Copy every item below verbatim, changing nothing.

-- START DATA FOR THE TASK --

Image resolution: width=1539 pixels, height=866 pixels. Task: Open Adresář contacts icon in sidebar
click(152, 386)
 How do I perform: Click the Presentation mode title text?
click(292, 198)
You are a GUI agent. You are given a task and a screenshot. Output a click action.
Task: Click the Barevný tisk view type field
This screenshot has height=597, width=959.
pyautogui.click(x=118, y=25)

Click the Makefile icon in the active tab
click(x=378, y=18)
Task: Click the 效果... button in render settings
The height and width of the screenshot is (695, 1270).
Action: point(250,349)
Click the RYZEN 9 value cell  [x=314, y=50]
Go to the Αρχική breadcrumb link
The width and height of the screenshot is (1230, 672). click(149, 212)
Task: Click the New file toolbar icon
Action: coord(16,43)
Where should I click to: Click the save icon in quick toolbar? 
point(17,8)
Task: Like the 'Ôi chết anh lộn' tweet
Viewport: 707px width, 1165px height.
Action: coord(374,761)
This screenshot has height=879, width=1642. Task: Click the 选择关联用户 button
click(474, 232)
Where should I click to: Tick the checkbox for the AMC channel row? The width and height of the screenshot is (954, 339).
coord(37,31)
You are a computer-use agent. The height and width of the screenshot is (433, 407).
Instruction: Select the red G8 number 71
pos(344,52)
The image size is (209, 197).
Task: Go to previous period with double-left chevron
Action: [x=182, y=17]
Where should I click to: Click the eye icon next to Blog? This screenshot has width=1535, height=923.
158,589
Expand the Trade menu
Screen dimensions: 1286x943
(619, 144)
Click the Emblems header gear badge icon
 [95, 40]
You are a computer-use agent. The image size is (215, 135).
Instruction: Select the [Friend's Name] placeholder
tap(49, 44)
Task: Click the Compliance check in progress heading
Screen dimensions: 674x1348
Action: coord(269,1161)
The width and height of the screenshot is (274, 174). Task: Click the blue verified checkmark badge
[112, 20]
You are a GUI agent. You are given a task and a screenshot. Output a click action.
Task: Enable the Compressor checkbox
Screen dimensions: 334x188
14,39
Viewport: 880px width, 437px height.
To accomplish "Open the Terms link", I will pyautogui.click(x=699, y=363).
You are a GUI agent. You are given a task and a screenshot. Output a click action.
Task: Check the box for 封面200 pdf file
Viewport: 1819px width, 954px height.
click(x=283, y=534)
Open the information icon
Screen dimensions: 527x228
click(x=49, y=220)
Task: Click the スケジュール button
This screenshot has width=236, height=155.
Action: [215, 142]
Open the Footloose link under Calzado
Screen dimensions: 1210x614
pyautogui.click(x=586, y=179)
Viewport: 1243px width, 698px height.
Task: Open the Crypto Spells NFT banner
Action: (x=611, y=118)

-- END DATA FOR THE TASK --

SOLUTION FOR THIS EXERCISE:
Image resolution: width=1539 pixels, height=866 pixels. Task: Open Adresář contacts icon in sidebar
click(152, 386)
 How do I perform: Click the Presentation mode title text?
click(292, 198)
You are a GUI agent. You are given a task and a screenshot. Output a click action.
Task: Click the Barevný tisk view type field
This screenshot has height=597, width=959.
pyautogui.click(x=118, y=25)

Click the Makefile icon in the active tab
click(x=378, y=18)
Task: Click the 效果... button in render settings
The height and width of the screenshot is (695, 1270).
Action: point(250,349)
Click the RYZEN 9 value cell  [x=314, y=50]
Go to the Αρχική breadcrumb link
The width and height of the screenshot is (1230, 672). click(149, 212)
Task: Click the New file toolbar icon
Action: coord(16,43)
Where should I click to: Click the save icon in quick toolbar? 
point(17,8)
Task: Like the 'Ôi chết anh lộn' tweet
Viewport: 707px width, 1165px height.
Action: coord(374,761)
This screenshot has height=879, width=1642. Task: Click the 选择关联用户 button
click(474, 232)
Where should I click to: Tick the checkbox for the AMC channel row? The width and height of the screenshot is (954, 339).
coord(37,31)
You are a computer-use agent. The height and width of the screenshot is (433, 407).
Instruction: Select the red G8 number 71
pos(344,52)
The image size is (209, 197).
Task: Go to previous period with double-left chevron
Action: [x=182, y=17]
Where should I click to: Click the eye icon next to Blog? This screenshot has width=1535, height=923.
158,589
Expand the Trade menu
Screen dimensions: 1286x943
(619, 144)
Click the Emblems header gear badge icon
 [95, 40]
You are a computer-use agent. The image size is (215, 135).
Instruction: Select the [Friend's Name] placeholder
tap(49, 44)
Task: Click the Compliance check in progress heading
Screen dimensions: 674x1348
Action: coord(269,1161)
The width and height of the screenshot is (274, 174). Task: Click the blue verified checkmark badge
[112, 20]
You are a GUI agent. You are given a task and a screenshot. Output a click action.
Task: Enable the Compressor checkbox
Screen dimensions: 334x188
14,39
Viewport: 880px width, 437px height.
To accomplish "Open the Terms link", I will pyautogui.click(x=699, y=363).
You are a GUI agent. You are given a task and a screenshot. Output a click action.
Task: Check the box for 封面200 pdf file
Viewport: 1819px width, 954px height.
click(x=283, y=534)
Open the information icon
Screen dimensions: 527x228
click(x=49, y=220)
Task: Click the スケジュール button
This screenshot has width=236, height=155.
Action: [215, 142]
Open the Footloose link under Calzado
Screen dimensions: 1210x614
pyautogui.click(x=586, y=179)
Viewport: 1243px width, 698px height.
Task: Open the Crypto Spells NFT banner
Action: (x=611, y=118)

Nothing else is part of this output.